_Task directions_
Starting at the beginning of the data and ending with the line that contains "Looking at the screenshot, I should 8,4.", inclusive, rewrite those lines as a numbered list, omitting any blank lines.

___ Supplied entries ___

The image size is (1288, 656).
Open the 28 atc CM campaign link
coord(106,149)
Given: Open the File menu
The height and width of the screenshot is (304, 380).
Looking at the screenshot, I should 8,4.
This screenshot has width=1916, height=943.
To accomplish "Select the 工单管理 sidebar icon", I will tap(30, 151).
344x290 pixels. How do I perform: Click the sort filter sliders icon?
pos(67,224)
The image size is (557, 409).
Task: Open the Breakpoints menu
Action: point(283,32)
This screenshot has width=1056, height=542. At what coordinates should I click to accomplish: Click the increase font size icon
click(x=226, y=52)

___

_Finished task_
1. The image size is (1288, 656).
2. Open the 28 atc CM campaign link
3. coord(106,149)
4. Given: Open the File menu
5. The height and width of the screenshot is (304, 380).
6. Looking at the screenshot, I should 8,4.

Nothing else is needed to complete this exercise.